TASK STATEMENT ->
According to the passage about the BUP waiting list, what must a region offer if it cannot assess a child within the legal timeline?

READING PASSAGE ->
------------------------------------------------

Being on the BUP waiting list does not mean your child has to go without any support during that period.

Pursue the educational track simultaneously. Request a PPR assessment from your child's school in writing, explaining that you have a BUP referral pending and describing the specific educational and social difficulties your child is experiencing. The PPR can assess educational need and recommend school-level accommodations without waiting for BUP to complete its clinical assessment. These two tracks run in parallel — use both.

Use the waiting period to gather documentation. BUP assessments are informed by collateral information from parents and teachers. Structured teacher rating scales (such as Conners or BRIEF, if used by the assessing team), daily behavior logs, and specific examples of difficulties in school and at home will strengthen the assessment when your appointment eventually comes.

Check the region's right to faster treatment. Under udredningsretten, if your region cannot assess your child within the legal timeline, it must offer you referral to another region or a private provider at the region's expense. This is called ret til hurtigere udredning (right to faster assessment). Ask your GP explicitly whether this right has been triggered for your child's referral — some GPs do not proactively inform families of this pathway.

------------------------------------------------

COLLECTED MATERIAL ->
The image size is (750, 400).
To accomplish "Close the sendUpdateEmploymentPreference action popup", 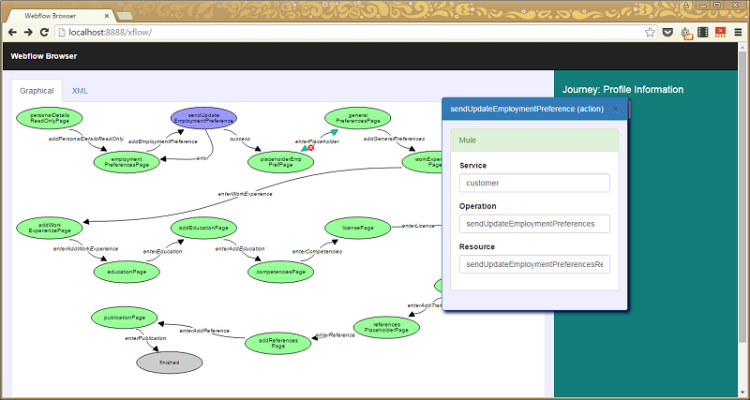I will (x=615, y=109).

------------------------------------------------

ANSWER SECTION ->
It must offer referral to another region or a private provider at the region's expense.